Madol Duwa (Sinhala, Mangrove Island) is a 1976 Sri Lankan drama film directed by Lester James Peries and produced by Upasena Marasinghe. The film stars Ajith Jinadasa as Upali, a young rebellious youth who travels to a small island to get away from the restrictive society around him.

The film is based on Martin Wickremasinghe's 1947 novel Madol Doova. It was a commercial success.

Plot
Young Upali Giniwella (Nandana Hettiarachi who grows up into Ajith Jinadasa) is resentful of his new stepmother (Somalatha Subasinghe) and lashes out by committing harmless acts of mischief around the village. For this Upali is sent to a boarding school where he bonds with the headmaster (Joe Abeywickrema). He once again gets into trouble however and is returned home when a new headmaster installed.

Upali is punished by his father back home. He becomes more resentful and takes off with his servant boy Jinna (Padmasena Athukorala) to the island dubbed Madol Duwa. After some adventures there, Upali is found by a friend of his father. Upali learns that his father is sick and returns home to ask for forgiveness.

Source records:
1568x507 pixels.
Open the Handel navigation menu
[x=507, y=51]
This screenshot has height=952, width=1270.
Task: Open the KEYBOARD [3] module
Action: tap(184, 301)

What to work on:
- a) According to the summary of the film Madol Duwa, which novel is the film based on?
- b) Extend the summary of the film Madol Duwa, picking up right after its final sentence.

Expected outputs:
- a) Martin Wickremasinghe's 1947 novel Madol Doova.

- b)
Cast
 Ajith Jinadasa as Upali Giniwelle
 Padmasena Athukorala as Jinadasa 'Jinna'
 David Dharmakeerthi as Mudalali 'Thaththa'
 Somalatha Subasinghe as Upali's stepmother
 S. A. Jamis as Podi Gamarala
 Joe Abeywickrama as Dharmasinghe 'Gurunnanse'
 Daya Alwis as Punchi Mahaththaya
 Trilicia Gunawardena as Dharmasinghe 'Hamine'
 Mapa Gunaratne as Lawyer Rajapakse
 Damayanthi Fonseka as Lawyer's daughter
 Nandana Hettiarachchi as Young Upali
 Sunil Premakumara as Dangadasa
 Upali Attanayake as Suranchiya
 Dhamma Jagoda as Balappu
 Pujitha Mendis as Upasaka Appu
 Denawaka Hamine as Net trapped homeowner
 Shanthi Lekha as Annie Perera
 Somaratne Dissanayake as Raja Niladariya
 Senaka Perera as Suranchiya's friend
 Harry Wimalasena as Stage fleeing actor
 Rinsley Weeraratne as Fisherman
 Miyuri Samarasinghe as Upali's mother

Soundtrack
The song Koheda Koheda Ape Lowak sung by Victor Rathnayake is included in this film.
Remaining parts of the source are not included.